**Source extract:**
• • • • •

Post by rbodleyscott »

Artillery casualties are deliberately very random - they were a chancy weapon in the 16th and 17th centuries, mostly manned by civilian contractors. (Battalion guns are less random).

Close combat and shooting random - between 50% and 150% of the average casualties, with a bell curve distribution, so tending towards the average. The absolute extreme would be for one unit to cause 50% of its average casualties, and the other 150% of its average casualties, but due to the bell-curve random factor, that will be fairly rare. However, the game needs to allow such events to happen occasionally, because it is the only way it can take into account the various sudden unexpected events that do occur in real warfare (e.g. loss of officers, confused orders, troops shooting too soon, troops shooting later than the enemy and having their volley disrupted by the enemy's, and so on).

• • • • •

**Tasks for this exercise:**
**A)** Reproduce the passage of the forum post on casualty randomness word for word, starting with "Artillery casualties are" and going on through "are less random).".
**B)** In the forum post on casualty randomness, what range do close combat and shooting casualties fall within?
**C)** Continue the forum post on casualty randomness from where it stops.

**Material provided:**
• • • • •

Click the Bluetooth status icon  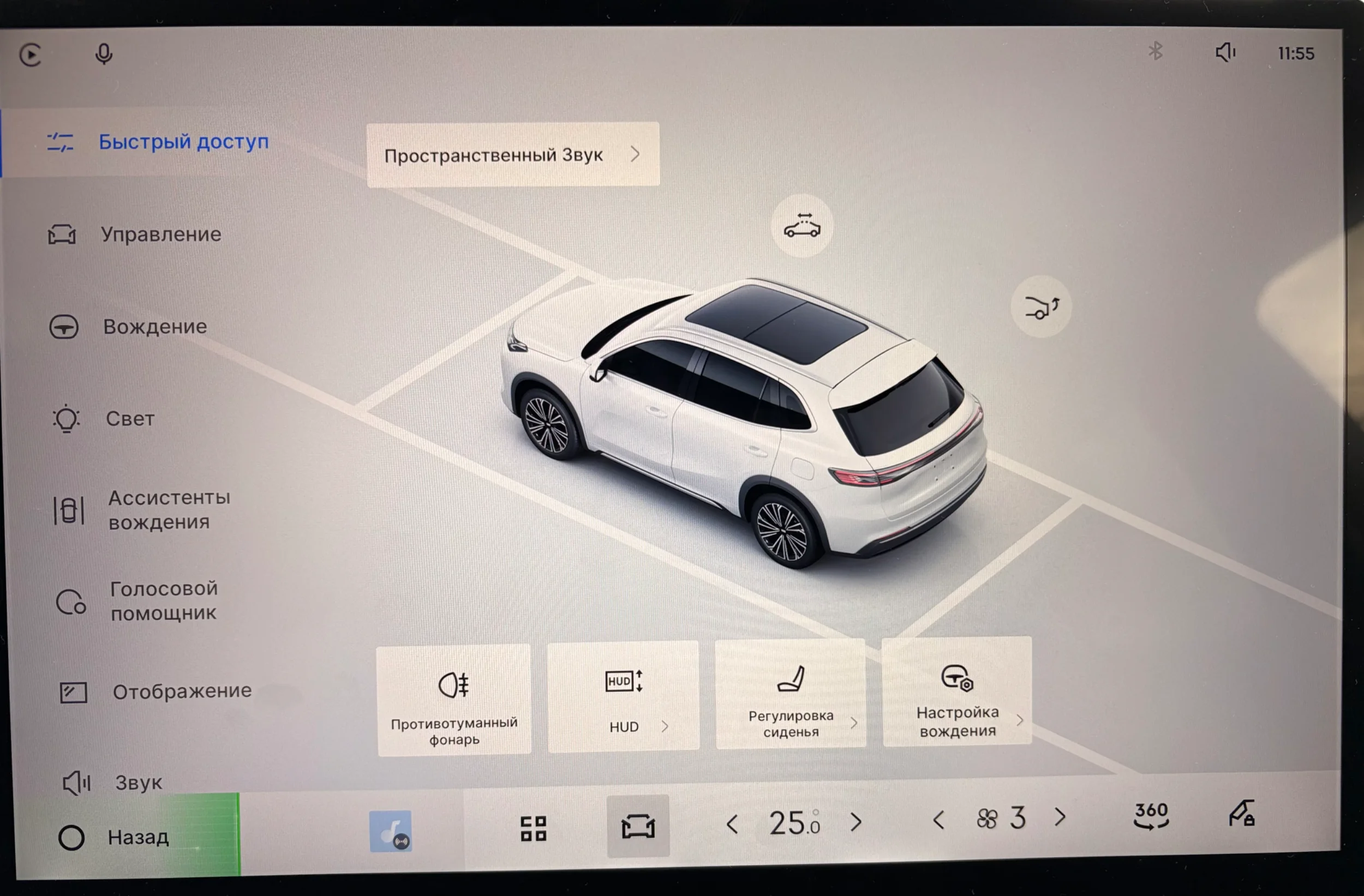click(x=1156, y=52)
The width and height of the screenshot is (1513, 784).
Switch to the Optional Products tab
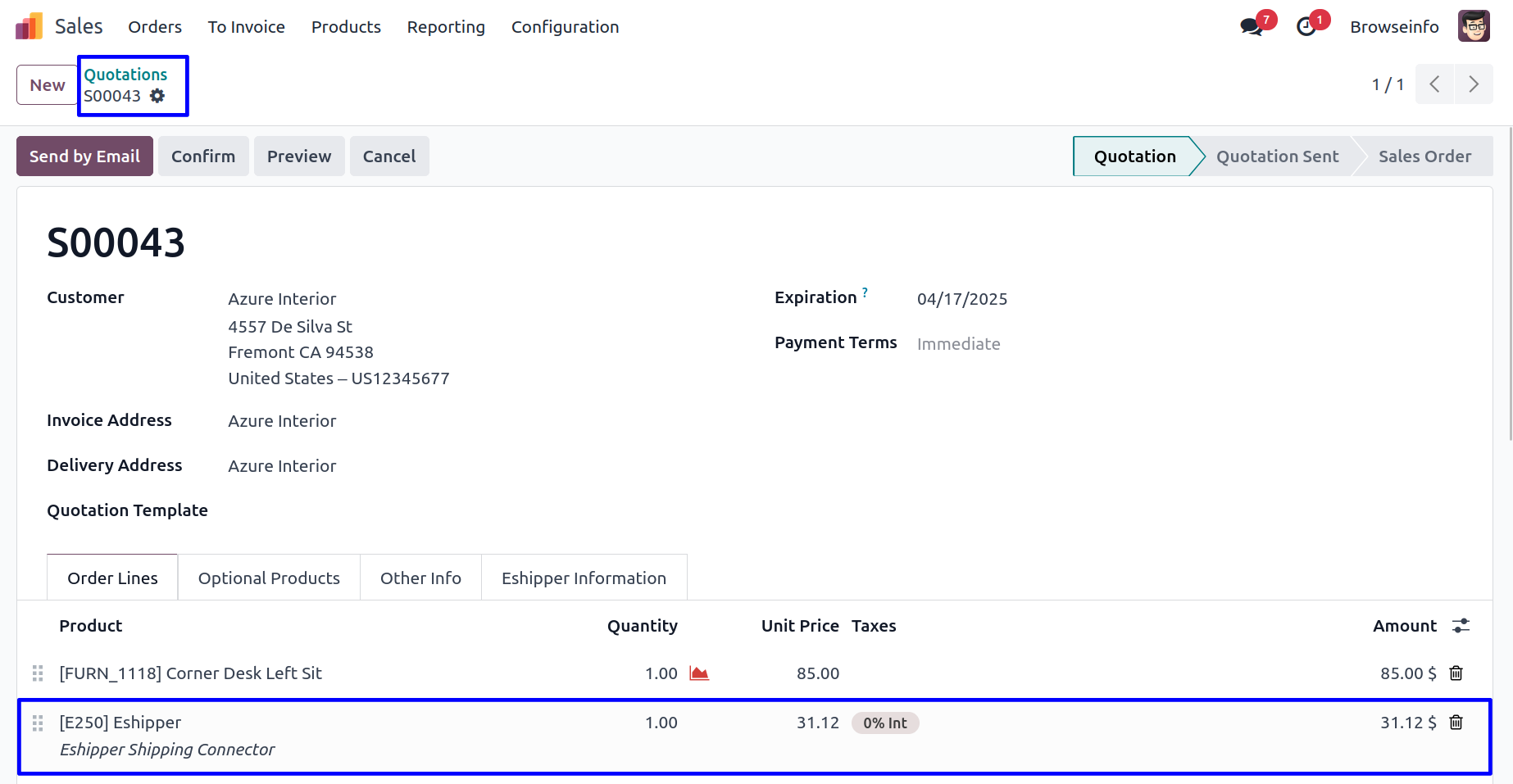click(x=269, y=578)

• • • • •

**Responses per task:**
**A)**
Artillery casualties are deliberately very random - they were a chancy weapon in the 16th and 17th centuries, mostly manned by civilian contractors. (Battalion guns are less random).

**B)** Between 50% and 150% of the average casualties.

**C)**
Note, however, that equal advantage does not necessarily mean equal average casualties. For example each cavalryman is "worth" about 1.5 infantrymen, so on equal advantage cavalry will take lower average casualties than infantry. Huge units tend to take more casualties than smaller ones if everything else is equal, which it may be at impact, before the extra numbers can be brought to bear, although those casualties have less effect on their morale than they would on a smaller unit. It is % casualties in a turn that affect morale more than absolute casualties. Morale is much more important in this game than casualties, especially for huge units, who have many spare men standing idle in rear ranks (but making the unit a better target).

Cover is of course taken into account in shooting - but so is arc of fire, disruption, number of shooters in the unit, any of which may account for the disparity you mention, also range, movement by the shooting unit (including turns) etc. Some otherwise similar units have a significantly lower proportion of "shot" than others. Also salvo do not shoot as well as standard musket at close range, because they are saving their fire for a salvo immediately preceding a charge (which is taken into account in the impact close combat factors).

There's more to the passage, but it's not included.